Phase 3 trials are the last testing round - evaluating effectiveness and safety in a wide sample of human patients - after which the drug can be approved for commercial release.
Neuren's shares shot up A4.5c yesterday to A53.5c on news of the progress.
However, sounding a note of caution Neuren chief executive David Clarke said a rule of thumb suggested drugs that reached phase 3 still had only a 50:50 chance of success.
If the trial was successful the FDA could request another complete phase 3 trial with the drug potentially reaching the market in 2010.
More than 400,000 patients in the US have coronary artery bypass graft surgery each year, showing a loss of brain function in up to 70 per cent at discharge and more than one-third of patients after three months.
Clarke said other companies were striving to develop drugs for the same treatment but none were as advanced as Neuren.
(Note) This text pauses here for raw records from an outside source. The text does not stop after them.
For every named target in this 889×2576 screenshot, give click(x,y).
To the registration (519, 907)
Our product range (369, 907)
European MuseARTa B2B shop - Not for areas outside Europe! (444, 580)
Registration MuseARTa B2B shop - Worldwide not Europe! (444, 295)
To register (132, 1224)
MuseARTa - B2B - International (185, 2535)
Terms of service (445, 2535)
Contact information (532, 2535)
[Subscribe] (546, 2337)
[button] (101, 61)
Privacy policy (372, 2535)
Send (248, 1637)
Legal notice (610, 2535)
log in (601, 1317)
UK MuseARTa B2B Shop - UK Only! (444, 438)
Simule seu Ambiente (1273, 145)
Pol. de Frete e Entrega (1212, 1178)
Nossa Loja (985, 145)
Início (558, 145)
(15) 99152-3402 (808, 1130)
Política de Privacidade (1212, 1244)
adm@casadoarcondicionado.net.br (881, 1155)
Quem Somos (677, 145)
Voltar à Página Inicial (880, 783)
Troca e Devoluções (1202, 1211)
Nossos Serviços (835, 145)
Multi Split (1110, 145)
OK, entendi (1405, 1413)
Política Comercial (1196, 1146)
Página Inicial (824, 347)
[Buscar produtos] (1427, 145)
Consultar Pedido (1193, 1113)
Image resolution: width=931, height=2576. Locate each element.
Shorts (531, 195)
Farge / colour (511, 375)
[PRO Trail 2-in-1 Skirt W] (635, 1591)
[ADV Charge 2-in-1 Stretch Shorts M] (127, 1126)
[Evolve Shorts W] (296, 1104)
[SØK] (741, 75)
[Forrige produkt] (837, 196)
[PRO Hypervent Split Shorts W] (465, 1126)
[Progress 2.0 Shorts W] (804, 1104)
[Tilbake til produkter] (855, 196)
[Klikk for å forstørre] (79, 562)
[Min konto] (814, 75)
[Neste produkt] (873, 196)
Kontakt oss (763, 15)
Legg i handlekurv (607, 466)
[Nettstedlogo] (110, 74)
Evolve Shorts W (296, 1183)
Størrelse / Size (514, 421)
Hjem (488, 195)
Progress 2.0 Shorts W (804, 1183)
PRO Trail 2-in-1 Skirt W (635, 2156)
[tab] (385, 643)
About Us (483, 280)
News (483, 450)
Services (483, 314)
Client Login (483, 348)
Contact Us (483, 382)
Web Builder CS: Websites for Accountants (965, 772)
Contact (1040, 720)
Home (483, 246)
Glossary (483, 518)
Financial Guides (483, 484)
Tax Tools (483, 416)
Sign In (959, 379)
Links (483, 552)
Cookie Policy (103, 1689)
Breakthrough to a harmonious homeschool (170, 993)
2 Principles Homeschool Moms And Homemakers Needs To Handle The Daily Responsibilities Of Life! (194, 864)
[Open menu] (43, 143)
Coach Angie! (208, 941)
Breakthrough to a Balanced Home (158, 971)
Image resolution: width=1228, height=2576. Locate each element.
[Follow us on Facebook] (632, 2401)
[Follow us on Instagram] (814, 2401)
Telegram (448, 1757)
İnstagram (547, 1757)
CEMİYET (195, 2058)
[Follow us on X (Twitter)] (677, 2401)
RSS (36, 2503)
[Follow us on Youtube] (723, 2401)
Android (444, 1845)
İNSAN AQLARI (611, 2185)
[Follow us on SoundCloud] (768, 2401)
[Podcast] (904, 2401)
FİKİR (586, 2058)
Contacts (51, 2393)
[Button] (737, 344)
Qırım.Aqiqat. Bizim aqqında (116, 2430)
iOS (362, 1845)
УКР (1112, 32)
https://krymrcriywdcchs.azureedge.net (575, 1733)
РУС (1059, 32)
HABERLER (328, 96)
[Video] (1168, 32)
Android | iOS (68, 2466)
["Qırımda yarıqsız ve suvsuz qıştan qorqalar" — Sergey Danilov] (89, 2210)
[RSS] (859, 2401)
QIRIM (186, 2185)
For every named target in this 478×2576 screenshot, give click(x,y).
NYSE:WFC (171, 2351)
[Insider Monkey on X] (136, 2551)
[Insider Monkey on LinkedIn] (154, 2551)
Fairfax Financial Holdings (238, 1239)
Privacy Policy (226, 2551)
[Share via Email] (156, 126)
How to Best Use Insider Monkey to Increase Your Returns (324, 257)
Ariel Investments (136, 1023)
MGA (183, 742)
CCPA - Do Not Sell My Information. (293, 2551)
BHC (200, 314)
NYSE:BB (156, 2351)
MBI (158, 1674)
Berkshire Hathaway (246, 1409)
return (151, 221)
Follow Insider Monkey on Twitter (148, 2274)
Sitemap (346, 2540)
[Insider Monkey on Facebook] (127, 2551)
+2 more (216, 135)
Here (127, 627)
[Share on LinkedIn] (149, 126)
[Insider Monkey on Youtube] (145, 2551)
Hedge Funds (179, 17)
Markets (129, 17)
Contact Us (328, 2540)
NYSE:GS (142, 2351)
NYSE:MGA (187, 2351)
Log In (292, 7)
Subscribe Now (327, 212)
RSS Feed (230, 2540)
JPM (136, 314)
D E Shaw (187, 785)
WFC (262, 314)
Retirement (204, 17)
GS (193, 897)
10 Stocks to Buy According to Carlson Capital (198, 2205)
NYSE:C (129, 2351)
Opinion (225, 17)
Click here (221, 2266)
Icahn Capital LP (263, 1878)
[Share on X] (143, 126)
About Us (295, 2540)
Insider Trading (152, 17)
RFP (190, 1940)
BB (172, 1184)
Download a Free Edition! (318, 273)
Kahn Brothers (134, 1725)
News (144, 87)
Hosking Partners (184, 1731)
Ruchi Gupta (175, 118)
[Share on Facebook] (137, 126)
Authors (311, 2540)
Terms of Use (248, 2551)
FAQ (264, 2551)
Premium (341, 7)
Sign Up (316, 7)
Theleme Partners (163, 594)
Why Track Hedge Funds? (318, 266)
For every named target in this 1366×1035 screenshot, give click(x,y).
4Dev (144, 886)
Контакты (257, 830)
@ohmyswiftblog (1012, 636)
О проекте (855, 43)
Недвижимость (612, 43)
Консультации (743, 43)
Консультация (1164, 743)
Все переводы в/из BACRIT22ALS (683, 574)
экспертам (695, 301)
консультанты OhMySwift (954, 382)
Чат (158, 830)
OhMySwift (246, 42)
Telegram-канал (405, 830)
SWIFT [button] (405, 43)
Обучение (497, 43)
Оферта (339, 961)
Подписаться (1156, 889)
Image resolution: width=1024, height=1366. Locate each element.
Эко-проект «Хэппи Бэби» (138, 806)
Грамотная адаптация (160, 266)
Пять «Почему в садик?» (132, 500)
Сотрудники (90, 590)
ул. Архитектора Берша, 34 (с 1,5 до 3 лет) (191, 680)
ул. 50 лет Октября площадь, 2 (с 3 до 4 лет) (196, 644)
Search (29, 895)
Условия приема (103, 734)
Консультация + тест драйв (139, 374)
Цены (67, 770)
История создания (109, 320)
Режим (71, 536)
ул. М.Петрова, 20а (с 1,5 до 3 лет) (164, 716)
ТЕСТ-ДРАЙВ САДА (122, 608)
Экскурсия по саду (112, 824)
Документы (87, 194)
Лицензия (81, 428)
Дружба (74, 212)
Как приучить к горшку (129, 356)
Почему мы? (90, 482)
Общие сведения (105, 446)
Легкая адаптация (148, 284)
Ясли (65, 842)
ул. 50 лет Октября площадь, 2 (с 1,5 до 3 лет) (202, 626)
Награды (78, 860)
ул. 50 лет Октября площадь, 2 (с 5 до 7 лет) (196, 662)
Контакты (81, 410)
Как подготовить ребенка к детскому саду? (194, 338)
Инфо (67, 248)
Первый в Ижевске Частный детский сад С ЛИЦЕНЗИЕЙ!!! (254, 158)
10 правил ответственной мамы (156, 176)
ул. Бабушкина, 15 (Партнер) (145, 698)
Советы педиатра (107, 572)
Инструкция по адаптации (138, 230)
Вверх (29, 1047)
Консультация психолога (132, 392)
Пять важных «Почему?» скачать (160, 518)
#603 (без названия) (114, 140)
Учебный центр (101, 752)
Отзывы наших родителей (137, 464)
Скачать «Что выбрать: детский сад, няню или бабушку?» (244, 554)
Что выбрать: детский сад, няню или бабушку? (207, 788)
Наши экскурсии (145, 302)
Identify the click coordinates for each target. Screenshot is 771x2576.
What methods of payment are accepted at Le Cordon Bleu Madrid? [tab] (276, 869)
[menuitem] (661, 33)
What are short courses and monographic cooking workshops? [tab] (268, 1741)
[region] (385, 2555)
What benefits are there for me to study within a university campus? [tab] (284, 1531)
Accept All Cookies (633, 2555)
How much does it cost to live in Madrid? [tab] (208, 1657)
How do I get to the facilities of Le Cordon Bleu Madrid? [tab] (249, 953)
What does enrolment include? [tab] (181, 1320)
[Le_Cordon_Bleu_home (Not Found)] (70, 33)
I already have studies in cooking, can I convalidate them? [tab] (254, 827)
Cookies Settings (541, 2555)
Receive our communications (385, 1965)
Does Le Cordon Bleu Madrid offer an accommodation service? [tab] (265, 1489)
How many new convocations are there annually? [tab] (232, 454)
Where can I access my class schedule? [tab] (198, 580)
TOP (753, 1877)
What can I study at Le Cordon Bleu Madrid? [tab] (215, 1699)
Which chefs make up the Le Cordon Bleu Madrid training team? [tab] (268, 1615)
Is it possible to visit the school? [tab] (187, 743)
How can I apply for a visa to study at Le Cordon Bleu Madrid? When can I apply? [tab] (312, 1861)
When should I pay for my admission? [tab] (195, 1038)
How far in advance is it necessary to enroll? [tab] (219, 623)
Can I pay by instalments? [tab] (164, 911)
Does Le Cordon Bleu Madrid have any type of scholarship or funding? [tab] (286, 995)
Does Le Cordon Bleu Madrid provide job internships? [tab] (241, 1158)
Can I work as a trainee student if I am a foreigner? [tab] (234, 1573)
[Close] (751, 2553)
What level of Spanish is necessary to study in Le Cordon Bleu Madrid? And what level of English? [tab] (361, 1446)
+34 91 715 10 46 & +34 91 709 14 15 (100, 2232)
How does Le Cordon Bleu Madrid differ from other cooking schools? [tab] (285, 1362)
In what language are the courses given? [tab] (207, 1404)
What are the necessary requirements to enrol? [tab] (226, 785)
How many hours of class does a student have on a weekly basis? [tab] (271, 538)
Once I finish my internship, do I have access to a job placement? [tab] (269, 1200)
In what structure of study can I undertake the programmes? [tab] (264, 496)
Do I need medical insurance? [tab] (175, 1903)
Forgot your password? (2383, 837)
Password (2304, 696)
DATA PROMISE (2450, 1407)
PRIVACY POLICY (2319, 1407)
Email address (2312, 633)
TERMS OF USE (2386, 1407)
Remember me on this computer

The prize was to be first to reach a global market that Clarke said was worth about US$1 billion ($1.45 billion) a year.
"If this trial's successful it will put not only Neuren on the map it'll put New Zealand biotech on the map," Clarke said.
Animal studies had shown the drug could significantly reduce brain damage while phase 2 safety and tolerability trials showed no drug-related adverse events.